2. We need some way to reason about errno. Consider a loop like this:
for ()
x += sqrt(loopinvariant);
We'd like to transform this into:
t = sqrt(loopinvariant);
for ()
x += t;
This transformation is safe, because the value of errno isn't
otherwise changed in the loop and the exit value of errno from the
loop is the same. We currently can't do this, because sqrt clobbers
errno, so it isn't "readonly" or "readnone" and we
don't have a good
way to model this.
The hard part of this project is figuring out how to describe errno
in the optimizer: each libc #defines errno to something different it
seems. Maybe the solution is to have a __builtin_errno_addr() or
something and change sys headers to use it.

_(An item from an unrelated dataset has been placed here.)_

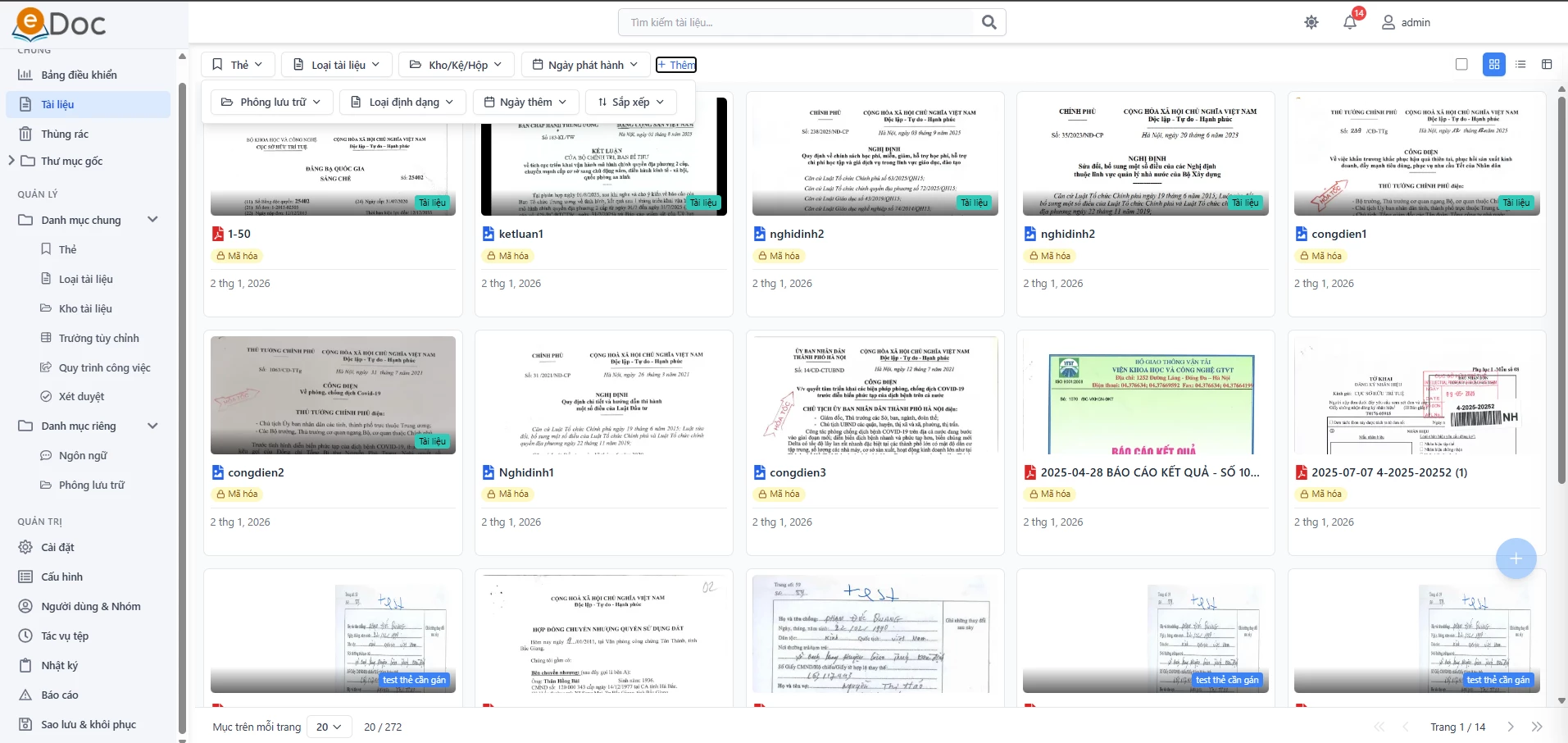Click the Thêm filter button
This screenshot has width=1568, height=743.
coord(675,64)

3. An easy project is to add the 'nocapture' attribute to the LLVM IR
(PR2055) and have passes infer and propagate it around. Its presence
can significantly improve local alias analysis at very low cost.

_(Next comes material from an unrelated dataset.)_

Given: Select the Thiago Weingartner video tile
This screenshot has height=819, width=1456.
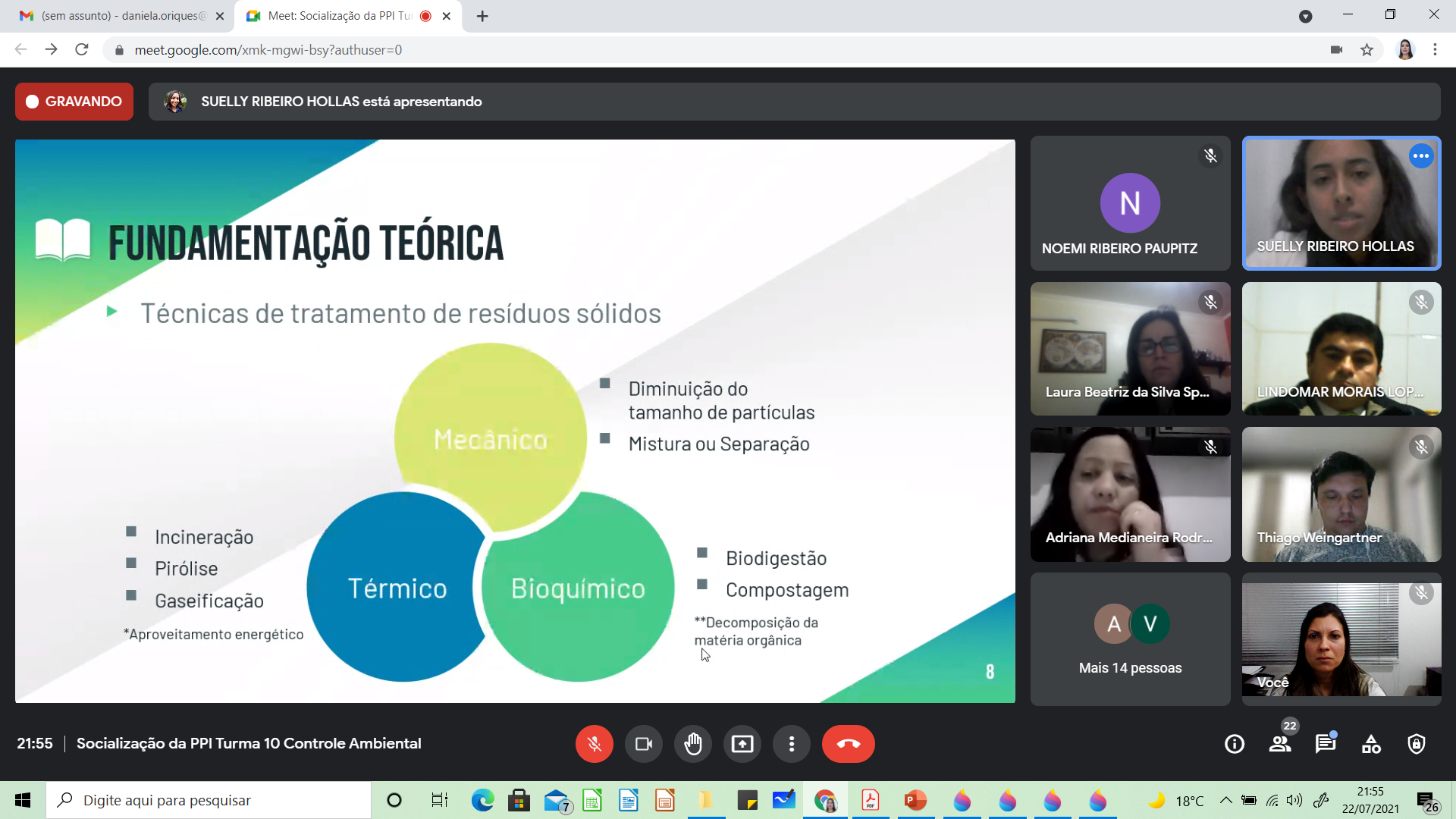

4. The globals mod/ref pass basically does really simple and cheap
bottom-up context sensitive alias analysis. It being simple and cheap
are really important, but there are simple things that we could do to
better capture the effects of functions that access pointer
arguments. This can be really important for C++ methods, which spend
lots of time accessing pointers off 'this'.
5. There are lots of ways to optimize out and improve handling of
memcpy/memset (PR452)
6. It would be excellent to replace loops with scalar stores in them
into memset/memcpy calls. This dramatically speeds up programs like
'viterbi' in the testsuite.
7. There may still be some ideas in PR1373 left.